- Work to complete -
Your answer must match the data word for word.

- Dataset entries -
......
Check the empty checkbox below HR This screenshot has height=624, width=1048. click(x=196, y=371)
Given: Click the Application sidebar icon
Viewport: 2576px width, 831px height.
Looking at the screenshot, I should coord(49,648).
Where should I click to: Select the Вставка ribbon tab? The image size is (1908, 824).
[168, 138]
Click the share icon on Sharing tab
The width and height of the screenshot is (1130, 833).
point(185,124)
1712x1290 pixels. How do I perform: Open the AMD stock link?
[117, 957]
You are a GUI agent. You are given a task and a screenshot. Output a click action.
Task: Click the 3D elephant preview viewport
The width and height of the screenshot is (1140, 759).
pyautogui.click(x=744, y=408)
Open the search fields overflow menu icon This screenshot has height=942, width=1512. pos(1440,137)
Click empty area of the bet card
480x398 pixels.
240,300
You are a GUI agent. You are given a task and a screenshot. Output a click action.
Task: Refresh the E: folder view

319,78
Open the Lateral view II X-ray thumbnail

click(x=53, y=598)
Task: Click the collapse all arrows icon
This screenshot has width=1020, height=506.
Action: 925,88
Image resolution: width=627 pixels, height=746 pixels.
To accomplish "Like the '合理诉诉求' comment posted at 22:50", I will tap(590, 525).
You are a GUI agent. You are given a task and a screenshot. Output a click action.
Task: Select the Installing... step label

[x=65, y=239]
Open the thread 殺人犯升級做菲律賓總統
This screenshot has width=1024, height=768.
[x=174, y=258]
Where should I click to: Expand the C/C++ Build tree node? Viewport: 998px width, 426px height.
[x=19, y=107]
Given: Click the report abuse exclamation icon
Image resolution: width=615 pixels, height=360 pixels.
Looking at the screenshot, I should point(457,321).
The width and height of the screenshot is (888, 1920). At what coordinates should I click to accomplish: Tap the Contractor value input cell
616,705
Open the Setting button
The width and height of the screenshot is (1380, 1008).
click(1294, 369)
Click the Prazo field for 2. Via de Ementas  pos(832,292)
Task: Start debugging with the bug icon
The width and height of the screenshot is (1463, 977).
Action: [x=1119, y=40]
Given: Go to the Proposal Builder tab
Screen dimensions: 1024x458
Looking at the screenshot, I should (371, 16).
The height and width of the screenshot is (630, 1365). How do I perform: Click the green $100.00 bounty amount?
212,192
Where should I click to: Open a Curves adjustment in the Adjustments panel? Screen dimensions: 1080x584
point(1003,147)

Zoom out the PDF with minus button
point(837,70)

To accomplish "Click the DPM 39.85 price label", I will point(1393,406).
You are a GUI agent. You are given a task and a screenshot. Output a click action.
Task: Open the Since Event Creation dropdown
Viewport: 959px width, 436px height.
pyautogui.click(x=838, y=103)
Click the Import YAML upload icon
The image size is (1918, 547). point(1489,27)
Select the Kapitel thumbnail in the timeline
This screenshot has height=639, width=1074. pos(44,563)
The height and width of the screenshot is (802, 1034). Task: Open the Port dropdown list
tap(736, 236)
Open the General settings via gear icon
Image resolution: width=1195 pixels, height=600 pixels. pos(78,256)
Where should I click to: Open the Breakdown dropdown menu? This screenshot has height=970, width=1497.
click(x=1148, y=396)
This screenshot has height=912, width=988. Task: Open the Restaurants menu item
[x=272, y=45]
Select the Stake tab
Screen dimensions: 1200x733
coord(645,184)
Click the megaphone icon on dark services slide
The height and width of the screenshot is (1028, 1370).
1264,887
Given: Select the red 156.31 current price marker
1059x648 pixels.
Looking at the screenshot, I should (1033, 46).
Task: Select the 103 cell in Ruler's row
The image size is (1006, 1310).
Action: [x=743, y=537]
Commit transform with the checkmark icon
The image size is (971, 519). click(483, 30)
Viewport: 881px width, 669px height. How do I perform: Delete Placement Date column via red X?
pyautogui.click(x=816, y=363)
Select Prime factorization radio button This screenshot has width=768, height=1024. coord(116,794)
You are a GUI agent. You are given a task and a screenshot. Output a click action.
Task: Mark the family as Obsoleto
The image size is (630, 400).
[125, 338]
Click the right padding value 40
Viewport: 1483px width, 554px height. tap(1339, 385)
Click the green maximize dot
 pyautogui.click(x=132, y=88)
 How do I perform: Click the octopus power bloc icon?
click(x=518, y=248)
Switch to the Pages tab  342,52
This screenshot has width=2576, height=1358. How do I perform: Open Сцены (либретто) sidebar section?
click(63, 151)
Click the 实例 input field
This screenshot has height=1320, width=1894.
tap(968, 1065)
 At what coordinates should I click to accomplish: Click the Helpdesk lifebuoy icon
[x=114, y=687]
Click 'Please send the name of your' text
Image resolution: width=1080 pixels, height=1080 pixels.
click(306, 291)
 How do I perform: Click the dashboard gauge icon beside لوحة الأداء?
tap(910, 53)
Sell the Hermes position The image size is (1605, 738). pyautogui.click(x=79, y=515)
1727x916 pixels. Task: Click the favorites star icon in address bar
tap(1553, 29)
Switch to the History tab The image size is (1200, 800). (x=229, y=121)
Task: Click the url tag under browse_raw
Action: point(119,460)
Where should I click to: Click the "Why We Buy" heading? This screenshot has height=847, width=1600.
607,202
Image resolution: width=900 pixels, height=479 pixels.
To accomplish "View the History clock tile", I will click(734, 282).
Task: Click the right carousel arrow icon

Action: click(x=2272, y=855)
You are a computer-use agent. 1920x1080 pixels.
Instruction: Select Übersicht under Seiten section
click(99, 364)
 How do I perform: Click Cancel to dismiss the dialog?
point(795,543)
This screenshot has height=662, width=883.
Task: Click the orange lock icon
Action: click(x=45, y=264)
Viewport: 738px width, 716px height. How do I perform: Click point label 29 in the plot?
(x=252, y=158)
......
- Answer below -
Check the empty checkbox below HR This screenshot has height=624, width=1048. click(x=196, y=371)
Given: Click the Application sidebar icon
Viewport: 2576px width, 831px height.
Looking at the screenshot, I should coord(49,648).
Where should I click to: Select the Вставка ribbon tab? The image size is (1908, 824).
[168, 138]
Click the share icon on Sharing tab
The width and height of the screenshot is (1130, 833).
point(185,124)
1712x1290 pixels. How do I perform: Open the AMD stock link?
[117, 957]
You are a GUI agent. You are given a task and a screenshot. Output a click action.
Task: Click the 3D elephant preview viewport
The width and height of the screenshot is (1140, 759).
pyautogui.click(x=744, y=408)
Open the search fields overflow menu icon This screenshot has height=942, width=1512. pos(1440,137)
Click empty area of the bet card
480x398 pixels.
240,300
You are a GUI agent. You are given a task and a screenshot. Output a click action.
Task: Refresh the E: folder view

319,78
Open the Lateral view II X-ray thumbnail

click(x=53, y=598)
Task: Click the collapse all arrows icon
This screenshot has width=1020, height=506.
Action: 925,88
Image resolution: width=627 pixels, height=746 pixels.
To accomplish "Like the '合理诉诉求' comment posted at 22:50", I will tap(590, 525).
You are a GUI agent. You are given a task and a screenshot. Output a click action.
Task: Select the Installing... step label

[x=65, y=239]
Open the thread 殺人犯升級做菲律賓總統
This screenshot has width=1024, height=768.
[x=174, y=258]
Where should I click to: Expand the C/C++ Build tree node? Viewport: 998px width, 426px height.
[x=19, y=107]
Given: Click the report abuse exclamation icon
Image resolution: width=615 pixels, height=360 pixels.
Looking at the screenshot, I should point(457,321).
The width and height of the screenshot is (888, 1920). At what coordinates should I click to accomplish: Tap the Contractor value input cell
616,705
Open the Setting button
The width and height of the screenshot is (1380, 1008).
click(1294, 369)
Click the Prazo field for 2. Via de Ementas  pos(832,292)
Task: Start debugging with the bug icon
The width and height of the screenshot is (1463, 977).
Action: [x=1119, y=40]
Given: Go to the Proposal Builder tab
Screen dimensions: 1024x458
Looking at the screenshot, I should (371, 16).
The height and width of the screenshot is (630, 1365). How do I perform: Click the green $100.00 bounty amount?
212,192
Where should I click to: Open a Curves adjustment in the Adjustments panel? Screen dimensions: 1080x584
point(1003,147)

Zoom out the PDF with minus button
point(837,70)

To accomplish "Click the DPM 39.85 price label", I will point(1393,406).
You are a GUI agent. You are given a task and a screenshot. Output a click action.
Task: Open the Since Event Creation dropdown
Viewport: 959px width, 436px height.
pyautogui.click(x=838, y=103)
Click the Import YAML upload icon
The image size is (1918, 547). point(1489,27)
Select the Kapitel thumbnail in the timeline
This screenshot has height=639, width=1074. pos(44,563)
The height and width of the screenshot is (802, 1034). Task: Open the Port dropdown list
tap(736, 236)
Open the General settings via gear icon
Image resolution: width=1195 pixels, height=600 pixels. pos(78,256)
Where should I click to: Open the Breakdown dropdown menu? This screenshot has height=970, width=1497.
click(x=1148, y=396)
This screenshot has height=912, width=988. Task: Open the Restaurants menu item
[x=272, y=45]
Select the Stake tab
Screen dimensions: 1200x733
coord(645,184)
Click the megaphone icon on dark services slide
The height and width of the screenshot is (1028, 1370).
1264,887
Given: Select the red 156.31 current price marker
1059x648 pixels.
Looking at the screenshot, I should (1033, 46).
Task: Select the 103 cell in Ruler's row
The image size is (1006, 1310).
Action: [x=743, y=537]
Commit transform with the checkmark icon
The image size is (971, 519). click(483, 30)
Viewport: 881px width, 669px height. How do I perform: Delete Placement Date column via red X?
pyautogui.click(x=816, y=363)
Select Prime factorization radio button This screenshot has width=768, height=1024. coord(116,794)
You are a GUI agent. You are given a task and a screenshot. Output a click action.
Task: Mark the family as Obsoleto
The image size is (630, 400).
[125, 338]
Click the right padding value 40
Viewport: 1483px width, 554px height. tap(1339, 385)
Click the green maximize dot
 pyautogui.click(x=132, y=88)
 How do I perform: Click the octopus power bloc icon?
click(x=518, y=248)
Switch to the Pages tab  342,52
This screenshot has width=2576, height=1358. How do I perform: Open Сцены (либретто) sidebar section?
click(63, 151)
Click the 实例 input field
This screenshot has height=1320, width=1894.
tap(968, 1065)
 At what coordinates should I click to accomplish: Click the Helpdesk lifebuoy icon
[x=114, y=687]
Click 'Please send the name of your' text
Image resolution: width=1080 pixels, height=1080 pixels.
click(306, 291)
 How do I perform: Click the dashboard gauge icon beside لوحة الأداء?
tap(910, 53)
Sell the Hermes position The image size is (1605, 738). pyautogui.click(x=79, y=515)
1727x916 pixels. Task: Click the favorites star icon in address bar
tap(1553, 29)
Switch to the History tab The image size is (1200, 800). (x=229, y=121)
Task: Click the url tag under browse_raw
Action: point(119,460)
Where should I click to: Click the "Why We Buy" heading? This screenshot has height=847, width=1600.
607,202
Image resolution: width=900 pixels, height=479 pixels.
To accomplish "View the History clock tile", I will click(734, 282).
Task: Click the right carousel arrow icon

Action: click(x=2272, y=855)
You are a computer-use agent. 1920x1080 pixels.
Instruction: Select Übersicht under Seiten section
click(99, 364)
 How do I perform: Click Cancel to dismiss the dialog?
point(795,543)
This screenshot has height=662, width=883.
Task: Click the orange lock icon
Action: click(x=45, y=264)
Viewport: 738px width, 716px height. How do I perform: Click point label 29 in the plot?
(x=252, y=158)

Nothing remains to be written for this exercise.